Abstract

NML v. Argentina, the “trial of the century” in sovereign debt, is finally poised for settlement negotiations. International experience, advantages for the parties themselves, and even statements by the presiding federal judge, all suggest that it is high time for a settlement between Argentina and its holdout creditors. But major challenges remain.While not addressing all of them, we analyze key economic and legal factors underlying the NML litigation, with a particular emphasis on issues relevant to a potential settlement. We document the wide heterogeneity of holdout rates across Argentina’s 150 defaulted bonds (of which 74 still have holdout rates greater than 5 percent) and focus the subsequent analysis on the seven most held-out bonds. The bonds in our sample have holdout rates between 20 and 82 percent and account for about 30 percent of total holdout principal. We show that New York’s statutory real rate of interest on overdue interest has been 6.6 percent on average during the years affecting this suit compared to 3.1 percent during the previous forty years. As such, the New York statutory rate has become more punitive than compensatory.We also illustrate the growth of the value of holdout claims for the seven bonds from their initial $1.7 billion in principal up to $4.3 to $7 billion in current value, depending on when holdouts obtained judgments. We analyze the sensitivity of holdout claims to different approaches to overdue interest—an issue that has become increasingly controversial in New York state law in recent years.

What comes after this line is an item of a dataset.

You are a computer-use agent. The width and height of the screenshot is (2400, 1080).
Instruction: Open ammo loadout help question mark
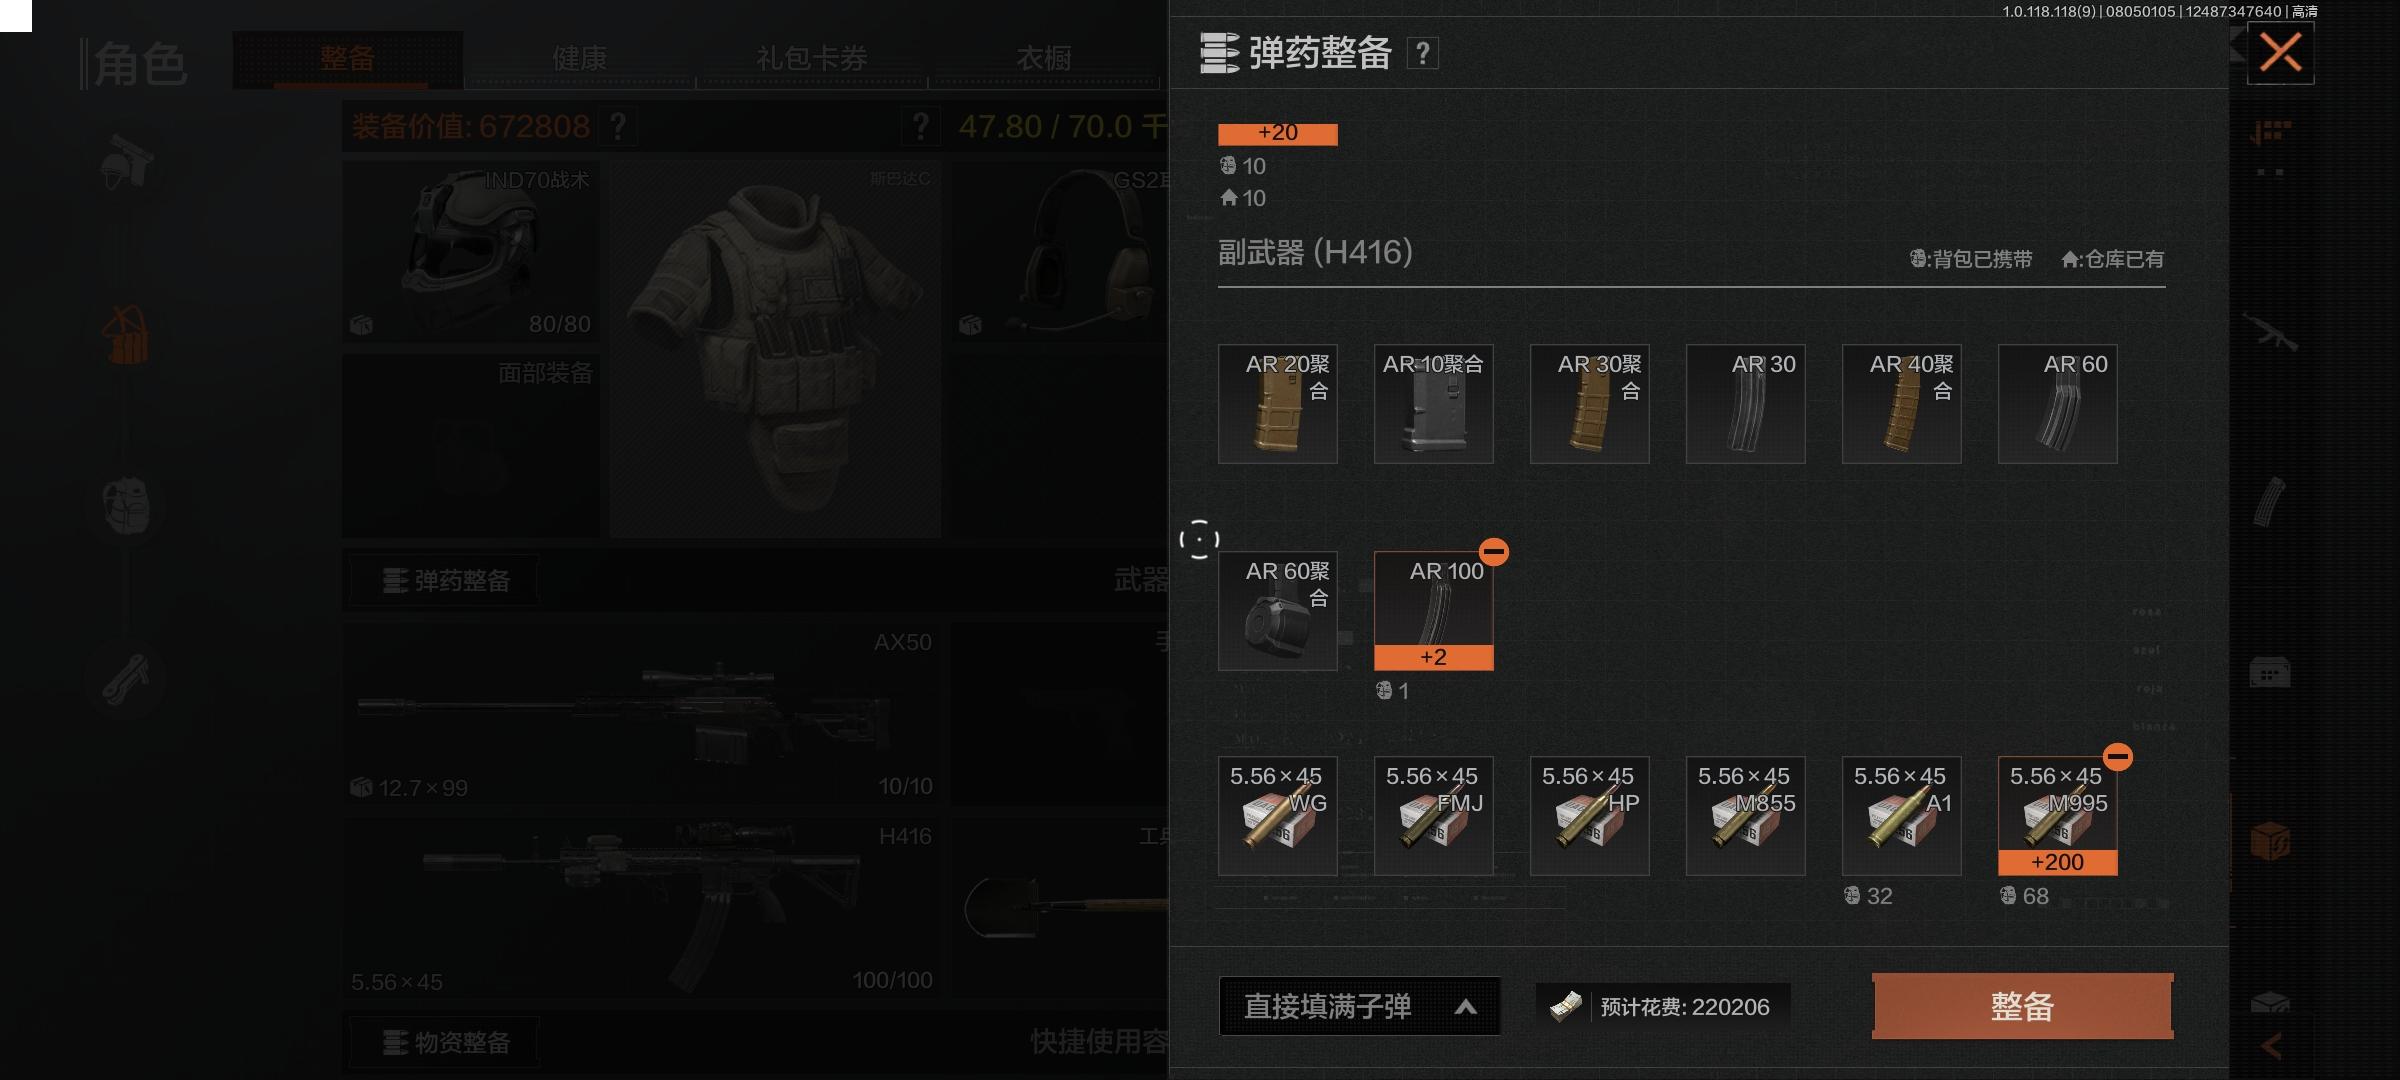coord(1422,53)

We next assess the returns that investors would have obtained by purchasing the seven-bond basket at different times since 2002. We find that investors would have multiplied their money an average of 8 times if they obtained judgments in 2008 or 13 times in 2015. Finally, we compute the current value of Argentina’s 2005 exchange offer and find that is worth about one-half of the litigants’ claims for judgments obtained in 2008.Our analysis offers a framework for potential settlement negotiations. However, with so many holdouts unaccounted for, a settlement with the NML litigants exposes Argentina to the tyranny of the next litigant as long as the current injunctions remain in place. We close by underscoring the benefit of modifying or lifting these injunctions as Argentina begins negotiating in good faith to reach a reasonable settlement with its holdout creditors.